When it starts to happen to you, it’s gradual. It seems only yesterday that one or two of your high school friends were getting engaged and you scoffed because “we’re so young” and “they’re really going to regret it.” But, the years go by. Your first job out of college becomes your second and third, and you’re edging ever-closer to your 10 year high school reunion. Then your social media feeds change — they’re suddenly littered with engagement announcements (especially around the holidays) and you even know some people who are trying to get pregnant. You’re 25. And if it’s true that nobody likes you when you’re 23, then it’s equally valid that nobody’s patient (for you) at 25. It’s all “what are you doing?” “Where are you going?” “who are you with?” and “where are my grandkids?” And you’re here saying “slow down!” because you’re not yet ready to be in your late 20s.
25 is full of a smattering of successes and failures amongst your peers. Whereas when you just graduated college, you were all wobbly-kneed and full of wide-eyed baby bird syndrome, when you reach your mid to late 20’s…people expect you to grow up. Some of us still have not graduated beyond that uncertainty and have clung to the millennial stereotype of posting Instagram photos while you eat cereal in your pajamas (either in your parents’ home or a crappy apartment with several roommates). But it’s also the age when you can have a conversation with a friend who makes double or triple the salary that you do. An acquaintance of mine (she’s only 26!) just bought her first house, and I personally barely have enough in my bank account to pay my student loans (whoever said writing is a lucrative career was well-meaning, but delusional).

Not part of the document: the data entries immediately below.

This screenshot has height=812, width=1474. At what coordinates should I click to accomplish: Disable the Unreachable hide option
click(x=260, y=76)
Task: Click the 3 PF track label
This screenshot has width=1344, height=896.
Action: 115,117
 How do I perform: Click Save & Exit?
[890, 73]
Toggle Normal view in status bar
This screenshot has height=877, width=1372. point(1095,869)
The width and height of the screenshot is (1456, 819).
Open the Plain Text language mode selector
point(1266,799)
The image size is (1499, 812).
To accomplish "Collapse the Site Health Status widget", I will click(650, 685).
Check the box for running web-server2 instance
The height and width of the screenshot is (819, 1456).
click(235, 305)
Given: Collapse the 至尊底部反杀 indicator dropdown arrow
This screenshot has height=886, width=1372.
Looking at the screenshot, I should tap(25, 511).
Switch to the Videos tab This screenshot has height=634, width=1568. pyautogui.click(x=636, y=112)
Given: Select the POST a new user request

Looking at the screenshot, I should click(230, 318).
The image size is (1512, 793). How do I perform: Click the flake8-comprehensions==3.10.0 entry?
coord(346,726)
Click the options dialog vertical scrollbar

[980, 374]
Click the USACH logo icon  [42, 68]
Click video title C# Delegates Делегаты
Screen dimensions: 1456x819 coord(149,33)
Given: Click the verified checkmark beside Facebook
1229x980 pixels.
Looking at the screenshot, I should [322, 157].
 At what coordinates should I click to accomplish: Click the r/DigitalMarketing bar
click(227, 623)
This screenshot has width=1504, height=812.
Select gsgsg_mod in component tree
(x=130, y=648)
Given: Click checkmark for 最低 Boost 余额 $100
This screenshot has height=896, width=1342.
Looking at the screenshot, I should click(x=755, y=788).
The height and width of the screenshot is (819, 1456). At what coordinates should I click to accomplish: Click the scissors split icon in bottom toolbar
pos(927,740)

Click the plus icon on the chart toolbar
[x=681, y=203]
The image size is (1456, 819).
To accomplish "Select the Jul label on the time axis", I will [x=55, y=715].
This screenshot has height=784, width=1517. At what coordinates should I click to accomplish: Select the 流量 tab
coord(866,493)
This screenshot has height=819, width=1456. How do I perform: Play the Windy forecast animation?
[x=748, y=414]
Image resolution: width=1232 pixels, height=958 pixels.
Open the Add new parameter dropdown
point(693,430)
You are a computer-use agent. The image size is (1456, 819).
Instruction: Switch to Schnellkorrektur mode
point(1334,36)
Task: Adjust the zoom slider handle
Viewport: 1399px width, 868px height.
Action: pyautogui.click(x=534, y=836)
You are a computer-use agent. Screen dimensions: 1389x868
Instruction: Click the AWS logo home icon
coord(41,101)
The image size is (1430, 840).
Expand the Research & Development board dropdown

Besides the wildly-varying degrees of success that start to become all-too apparent at age 25, there’s also the now-foreign world of adult dating. Looking back on the carefree college party hookups and college boyfriends, it all seems innocent now. Back then, you were just…whatever. Sleeping around, hooking up, dating, or holding hands with your boyfriend across the cafeteria table. It seemed adult then, but really, there were no consequences, so it was child’s play. Now…dating seems to be heavy with a handful of unspoken and verbalized expectations, assumptions, and possibilities. At this point in life, whether you’re still going out to bars and swiping on Tinder, or trying on monogamy for size…there’s this real possibility: “Anyone I date could potentially become my life partner.” Every boyfriend/girlfriend will become either become your forever, or leave your life altogether. It’s a concept that was always true, but starts to become a little more real each passing birthday. In college, real adult life seemed far away. Now, how are you supposed to start finding love AGAIN now that you’ve successfully found your first grey hair? (or two, or three).
And wherever you are on the road to being ready to “settle down” or “settle up” as I like to call it (think positive!), you know that you can’t just date anymore. Unless there’s a specific arrangement and understanding, after six months of being together with someone, questions will come up. “Is this the person for me? Does she think I mean forever? What if he’s moving faster than I’d like?” And it doesn’t help that likely, neither one of you feel like you’re really adults yet (mortgages, loans, taxes…they’re all pretty new or foreign concepts).
What we have to keep telling ourselves is that dating, and life itself, moves at a different pace than our constantly-updated Instagram feeds: it’s slower than the wifi, but short enough that you’ll regret wasting any precious moments on wistfully sculpting someone else’s definition of the perfect 25th year. Or even your 30th or 40th year. It’s okay if you’re not ready to get married yet, or if you don’t really know what you want to be when you grow up. Life is what happens when you’re busy taking selfies, or grumbling over someone else’s engagement photo shoot.